### Goal of the exercise
Copy the lines below verbatim, from the line with "460x1026 pixels." up to and including the line with "Action: pyautogui.click(x=39, y=176)".

### Data entries
[start]
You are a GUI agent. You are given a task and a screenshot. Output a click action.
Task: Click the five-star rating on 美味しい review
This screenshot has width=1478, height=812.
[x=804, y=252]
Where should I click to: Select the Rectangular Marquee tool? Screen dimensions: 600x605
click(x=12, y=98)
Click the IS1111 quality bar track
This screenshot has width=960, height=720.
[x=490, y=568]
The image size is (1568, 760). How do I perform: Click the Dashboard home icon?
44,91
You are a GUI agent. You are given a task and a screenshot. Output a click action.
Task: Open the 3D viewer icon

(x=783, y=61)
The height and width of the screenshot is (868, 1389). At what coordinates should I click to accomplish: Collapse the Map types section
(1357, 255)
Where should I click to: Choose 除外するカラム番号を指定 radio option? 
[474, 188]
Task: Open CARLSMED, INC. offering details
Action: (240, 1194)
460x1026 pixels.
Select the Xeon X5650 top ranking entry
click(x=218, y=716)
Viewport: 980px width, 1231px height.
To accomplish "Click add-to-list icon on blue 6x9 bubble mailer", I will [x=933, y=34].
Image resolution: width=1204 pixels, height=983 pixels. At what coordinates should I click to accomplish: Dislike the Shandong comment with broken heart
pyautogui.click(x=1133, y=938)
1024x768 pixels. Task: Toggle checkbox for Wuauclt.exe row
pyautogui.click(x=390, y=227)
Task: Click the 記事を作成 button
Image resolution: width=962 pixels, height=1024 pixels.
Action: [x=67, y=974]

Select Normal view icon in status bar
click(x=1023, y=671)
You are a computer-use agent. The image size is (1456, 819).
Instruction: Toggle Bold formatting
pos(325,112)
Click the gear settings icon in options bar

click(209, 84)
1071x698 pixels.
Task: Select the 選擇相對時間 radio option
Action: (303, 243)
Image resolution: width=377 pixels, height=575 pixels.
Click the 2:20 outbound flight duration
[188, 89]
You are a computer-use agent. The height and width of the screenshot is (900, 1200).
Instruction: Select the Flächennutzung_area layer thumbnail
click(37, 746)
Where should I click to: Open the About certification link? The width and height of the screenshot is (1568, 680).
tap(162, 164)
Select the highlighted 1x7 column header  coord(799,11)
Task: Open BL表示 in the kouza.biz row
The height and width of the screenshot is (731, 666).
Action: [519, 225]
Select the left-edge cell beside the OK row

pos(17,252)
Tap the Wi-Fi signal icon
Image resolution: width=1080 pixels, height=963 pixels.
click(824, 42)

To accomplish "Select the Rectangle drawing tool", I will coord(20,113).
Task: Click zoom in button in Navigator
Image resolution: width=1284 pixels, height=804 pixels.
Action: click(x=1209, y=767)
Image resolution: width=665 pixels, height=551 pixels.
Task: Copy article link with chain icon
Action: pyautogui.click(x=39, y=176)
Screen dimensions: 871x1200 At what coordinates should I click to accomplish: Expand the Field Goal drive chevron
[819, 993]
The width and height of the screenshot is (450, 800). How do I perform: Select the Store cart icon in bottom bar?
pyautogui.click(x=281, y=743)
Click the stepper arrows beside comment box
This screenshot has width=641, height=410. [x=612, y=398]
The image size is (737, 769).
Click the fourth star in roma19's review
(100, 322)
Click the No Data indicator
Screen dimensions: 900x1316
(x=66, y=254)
[end]
### Solution
460x1026 pixels.
Select the Xeon X5650 top ranking entry
click(x=218, y=716)
Viewport: 980px width, 1231px height.
To accomplish "Click add-to-list icon on blue 6x9 bubble mailer", I will [x=933, y=34].
Image resolution: width=1204 pixels, height=983 pixels. At what coordinates should I click to accomplish: Dislike the Shandong comment with broken heart
pyautogui.click(x=1133, y=938)
1024x768 pixels. Task: Toggle checkbox for Wuauclt.exe row
pyautogui.click(x=390, y=227)
Task: Click the 記事を作成 button
Image resolution: width=962 pixels, height=1024 pixels.
Action: [x=67, y=974]

Select Normal view icon in status bar
click(x=1023, y=671)
You are a computer-use agent. The image size is (1456, 819).
Instruction: Toggle Bold formatting
pos(325,112)
Click the gear settings icon in options bar

click(209, 84)
1071x698 pixels.
Task: Select the 選擇相對時間 radio option
Action: (303, 243)
Image resolution: width=377 pixels, height=575 pixels.
Click the 2:20 outbound flight duration
[188, 89]
You are a computer-use agent. The height and width of the screenshot is (900, 1200).
Instruction: Select the Flächennutzung_area layer thumbnail
click(37, 746)
Where should I click to: Open the About certification link? The width and height of the screenshot is (1568, 680).
tap(162, 164)
Select the highlighted 1x7 column header  coord(799,11)
Task: Open BL表示 in the kouza.biz row
The height and width of the screenshot is (731, 666).
Action: [519, 225]
Select the left-edge cell beside the OK row

pos(17,252)
Tap the Wi-Fi signal icon
Image resolution: width=1080 pixels, height=963 pixels.
click(824, 42)

To accomplish "Select the Rectangle drawing tool", I will coord(20,113).
Task: Click zoom in button in Navigator
Image resolution: width=1284 pixels, height=804 pixels.
Action: click(x=1209, y=767)
Image resolution: width=665 pixels, height=551 pixels.
Task: Copy article link with chain icon
Action: pyautogui.click(x=39, y=176)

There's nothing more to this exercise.